King Midas would just adore Versailles – gold, gold, and gold everywhere. This was our second visit to the Palace of Versailles, as the first time, in 2014, we went on a Saturday in September. Talk about crowds: it was so crammed with people that we left as soon as we could, without seeing all of it. This time, it was pretty busy, with lots of buses parked in the lot. However, by early afternoon the crowd was sparse and calmed down, except when we left, more buses were pulling in!
So, Versailles was built out in the country as a hunting lodge by King Louis XIII before it was added on to, more and more and more, so that today, it has 2,300 rooms in total. The entire modern city of Versailles has sprung up around it, beautifully landscaped and modern in every way. The palace is the main attraction and tourist draw, of course, with 15 million visitors per year. We were surrounded by American tourists as we slogged through the King’s and Queen’s chambers and auxiliary rooms, and chatted with them quite a bit.

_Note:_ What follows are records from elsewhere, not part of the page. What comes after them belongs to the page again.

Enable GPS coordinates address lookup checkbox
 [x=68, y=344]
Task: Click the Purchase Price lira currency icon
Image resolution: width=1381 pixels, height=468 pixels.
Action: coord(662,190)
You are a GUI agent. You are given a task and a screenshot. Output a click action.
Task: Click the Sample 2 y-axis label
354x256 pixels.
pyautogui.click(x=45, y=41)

The palace has also changed its ticketing. The last time, we purchased a ticket, toured the palace, and quickly made a beeline out to the gardens to be able to breathe. So this time we purchased a ticket, only to be dismayed to find out that it was only for the palace interior and did not include the gardens. We will explore them the next time we are here. During the pandemic, we took a 48-part university course dealing with the history of France and the French Revolution. It was so interesting to visit here, knowing all the history that occurred in the hallways and on the grounds of Versailles. It held kings and queens and the Emperor, Napoleon Bonaparte. It is now administered by the state, as so many grand historical buildings are, due to the cost of maintaining such a huge property.